Unless I'm mistaken, the people who release vcore tools didn't receive samples. It's in the works and they are now working on it. All of this time talking about fury oc nonstop and people still don't understand the fury oc situation....

Someone posted something Uniwinder saying it's gonna be tricky. Someone can regurgitate it. Basically, didn't sound good. Heck I'll see if I Can find it.

EDIT: There they are:
Uniwinder said:
Quote:
Originally Posted by Lucky_n00b View Post
Doing i2c dump indeed cause black screen crash. But if we scan some specific areas we can get the values:
Click to show spoiler



Probing with /ri6, 30, 92 (or ri7,30,92), gives 43 response, so I'm trying to use the third party voltage control method and made msiafterburner.oem2 file consist on these lines:

;OEM
[VEN_1002&DEV_7300&SUBSYS_0B361002&REV_C8]
VDDC_IR3567B_Detection=6:30h
VDDC_IR3567B_Type= 1
VDDC_IR3567B_Output= 0

And the voltage control shows a value that can be controlled up to +100mV *sorry can't post image/link yet*, but every time I alter those voltages, the Card frequencies are sometimes stuck in 300Mhz even with 3D load.

I tried the other way using normal voltage control method, adding this line to the hardware profiles using
[Settings]
VDDC_IR3567B_Detection = 30h
VDDC_IR3567B_Output = 0

But the result is the same, the voltage control shows a slider to +100mV but when you set it, the card stuck to 2D Frequencies.
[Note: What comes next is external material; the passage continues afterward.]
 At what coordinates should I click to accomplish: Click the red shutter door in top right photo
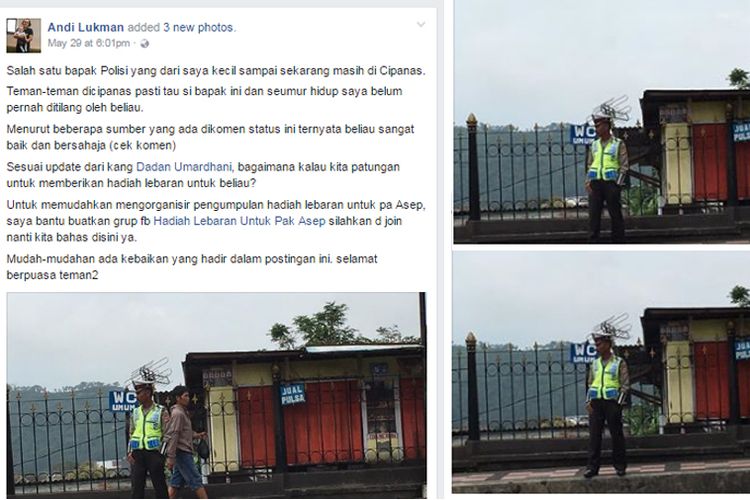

I'll probably do more test when my preordered card is delivered, the one I'm testing with already returned back to AMD.
That's both positive and negative info. Positive: device 30h in the dump is IR3567B with no doubts, so driver-level I2C access is indeed working and VRM can be accessed on software level. Negative: such reaction on overvolting (graphics card downclocking) smells by hitting some hardware limit, I'm not too optimistic on improving it.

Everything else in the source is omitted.